***** Given text *****
Our lawyer appeared at court in the sentence proceedings. Detailed written submissions had been prepared addressing the factors which were to be considered by the magistrate. These were supplemented with extensive oral submissions during the sentence proceedings. Ultimately, we were asking the magistrate to make an order under Section 32 and discharge our client into the care of his treating psychologist to continue treatment.

Despite our client clearly being eligible to be dealt with under Section 32 – as the medico-legal report confirmed that he suffered from a known a mental illness / condition for which treatment is available – the magistrate was not persuaded that it was more appropriate to deal with our client in accordance with Section 32 than otherwise in accordance with law.

The main reason for this appeared to be because if an order were made under Section 32, then the magistrate would not have been permitted to impose any disqualification period on our client. Although in the writer’s opinion this is an irrelevant consideration, unfortunately it is a common belief among many magistrates that – for this very reason – Section 32 cannot or should not be utilised in traffic offences.


Plea of guilty

Upon refusing the application under Section 32, a plea of guilty was entered and the matter proceeded to sentence.
***** Data under study *****
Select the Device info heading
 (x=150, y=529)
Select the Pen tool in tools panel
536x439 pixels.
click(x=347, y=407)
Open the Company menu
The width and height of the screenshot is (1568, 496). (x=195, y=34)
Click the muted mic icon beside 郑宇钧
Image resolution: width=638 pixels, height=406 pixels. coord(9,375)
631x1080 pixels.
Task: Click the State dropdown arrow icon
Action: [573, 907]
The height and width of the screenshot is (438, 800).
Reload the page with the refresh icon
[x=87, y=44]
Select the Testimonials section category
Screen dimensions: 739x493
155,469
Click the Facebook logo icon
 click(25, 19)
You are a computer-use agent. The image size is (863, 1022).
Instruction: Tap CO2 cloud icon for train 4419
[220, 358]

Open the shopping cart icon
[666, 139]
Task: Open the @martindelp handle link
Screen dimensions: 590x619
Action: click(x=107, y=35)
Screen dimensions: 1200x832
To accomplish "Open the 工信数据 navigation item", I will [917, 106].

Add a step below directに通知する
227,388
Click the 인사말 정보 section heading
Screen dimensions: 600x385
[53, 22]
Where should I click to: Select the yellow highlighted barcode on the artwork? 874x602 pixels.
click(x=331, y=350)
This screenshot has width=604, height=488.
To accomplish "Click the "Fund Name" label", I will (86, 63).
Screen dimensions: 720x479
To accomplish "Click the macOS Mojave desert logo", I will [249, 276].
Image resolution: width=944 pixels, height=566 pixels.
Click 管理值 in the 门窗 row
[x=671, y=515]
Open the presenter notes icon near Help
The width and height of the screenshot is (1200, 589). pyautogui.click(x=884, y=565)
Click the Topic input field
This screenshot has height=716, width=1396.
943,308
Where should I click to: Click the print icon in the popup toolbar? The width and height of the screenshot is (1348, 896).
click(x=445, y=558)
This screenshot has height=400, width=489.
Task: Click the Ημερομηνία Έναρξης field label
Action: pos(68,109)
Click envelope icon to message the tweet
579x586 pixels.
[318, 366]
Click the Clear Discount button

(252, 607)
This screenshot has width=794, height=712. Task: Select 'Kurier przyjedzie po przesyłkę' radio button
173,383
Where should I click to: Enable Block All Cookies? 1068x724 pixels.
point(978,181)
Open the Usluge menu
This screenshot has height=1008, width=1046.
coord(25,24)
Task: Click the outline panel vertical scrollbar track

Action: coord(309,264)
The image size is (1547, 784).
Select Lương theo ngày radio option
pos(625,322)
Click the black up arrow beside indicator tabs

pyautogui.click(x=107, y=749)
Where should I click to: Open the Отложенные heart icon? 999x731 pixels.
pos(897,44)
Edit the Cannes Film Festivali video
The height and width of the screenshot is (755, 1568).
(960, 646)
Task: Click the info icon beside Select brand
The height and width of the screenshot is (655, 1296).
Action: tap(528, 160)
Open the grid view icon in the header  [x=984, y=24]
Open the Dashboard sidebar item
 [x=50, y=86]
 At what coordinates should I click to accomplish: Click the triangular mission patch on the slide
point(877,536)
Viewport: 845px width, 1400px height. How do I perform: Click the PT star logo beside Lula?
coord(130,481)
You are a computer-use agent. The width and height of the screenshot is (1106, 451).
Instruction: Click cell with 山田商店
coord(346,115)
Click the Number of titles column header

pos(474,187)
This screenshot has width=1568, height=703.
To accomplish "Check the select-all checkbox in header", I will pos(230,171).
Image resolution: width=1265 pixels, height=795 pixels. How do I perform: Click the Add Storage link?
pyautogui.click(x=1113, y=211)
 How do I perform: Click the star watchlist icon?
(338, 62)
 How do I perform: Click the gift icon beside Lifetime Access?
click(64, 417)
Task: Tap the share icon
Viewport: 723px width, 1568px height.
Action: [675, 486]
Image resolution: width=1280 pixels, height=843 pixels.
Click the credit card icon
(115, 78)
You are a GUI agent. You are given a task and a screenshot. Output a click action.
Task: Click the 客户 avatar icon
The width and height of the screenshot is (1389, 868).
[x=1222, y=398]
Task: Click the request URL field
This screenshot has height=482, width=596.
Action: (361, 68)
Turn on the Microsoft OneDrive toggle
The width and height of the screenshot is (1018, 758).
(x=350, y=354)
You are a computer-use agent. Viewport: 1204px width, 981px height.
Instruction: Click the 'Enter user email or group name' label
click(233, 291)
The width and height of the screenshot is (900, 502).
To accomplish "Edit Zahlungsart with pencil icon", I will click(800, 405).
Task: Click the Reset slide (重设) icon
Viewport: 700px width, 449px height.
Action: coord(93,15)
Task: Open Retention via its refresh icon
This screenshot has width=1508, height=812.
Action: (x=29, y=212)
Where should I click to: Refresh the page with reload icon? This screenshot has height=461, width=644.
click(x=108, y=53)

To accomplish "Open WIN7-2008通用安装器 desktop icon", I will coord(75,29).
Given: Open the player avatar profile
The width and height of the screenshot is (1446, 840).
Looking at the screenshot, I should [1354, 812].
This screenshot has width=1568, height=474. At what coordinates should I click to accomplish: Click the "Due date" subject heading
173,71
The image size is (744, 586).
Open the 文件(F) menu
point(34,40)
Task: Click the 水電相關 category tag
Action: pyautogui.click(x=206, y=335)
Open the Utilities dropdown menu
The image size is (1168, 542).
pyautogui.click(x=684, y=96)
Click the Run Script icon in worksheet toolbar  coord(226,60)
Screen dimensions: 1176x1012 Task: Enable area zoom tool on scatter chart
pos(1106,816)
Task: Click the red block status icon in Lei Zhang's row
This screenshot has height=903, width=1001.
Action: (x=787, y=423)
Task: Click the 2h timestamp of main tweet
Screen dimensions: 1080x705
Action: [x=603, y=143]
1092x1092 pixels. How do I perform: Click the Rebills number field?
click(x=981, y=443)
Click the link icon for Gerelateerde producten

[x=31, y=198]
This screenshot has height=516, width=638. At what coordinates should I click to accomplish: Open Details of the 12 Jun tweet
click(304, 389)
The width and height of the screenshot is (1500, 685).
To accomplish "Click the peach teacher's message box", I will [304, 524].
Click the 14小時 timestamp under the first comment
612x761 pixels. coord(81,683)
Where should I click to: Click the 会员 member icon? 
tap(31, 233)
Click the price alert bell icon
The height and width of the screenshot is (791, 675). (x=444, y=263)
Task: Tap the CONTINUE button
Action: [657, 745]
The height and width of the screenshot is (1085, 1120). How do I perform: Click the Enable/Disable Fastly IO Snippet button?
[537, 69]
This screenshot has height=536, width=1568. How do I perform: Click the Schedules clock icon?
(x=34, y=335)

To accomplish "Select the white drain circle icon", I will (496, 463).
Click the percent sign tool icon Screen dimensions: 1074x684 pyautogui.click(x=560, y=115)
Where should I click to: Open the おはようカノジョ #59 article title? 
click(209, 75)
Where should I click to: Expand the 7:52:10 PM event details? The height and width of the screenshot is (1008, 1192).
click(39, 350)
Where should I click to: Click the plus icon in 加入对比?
*****
In the sentencing text, what order did the lawyer ask the magistrate to make? The material after the sentencing text is separate from it and unrelated.

◆ **Solution for this problem**:
An order under Section 32 discharging the client into the care of his treating psychologist to continue treatment.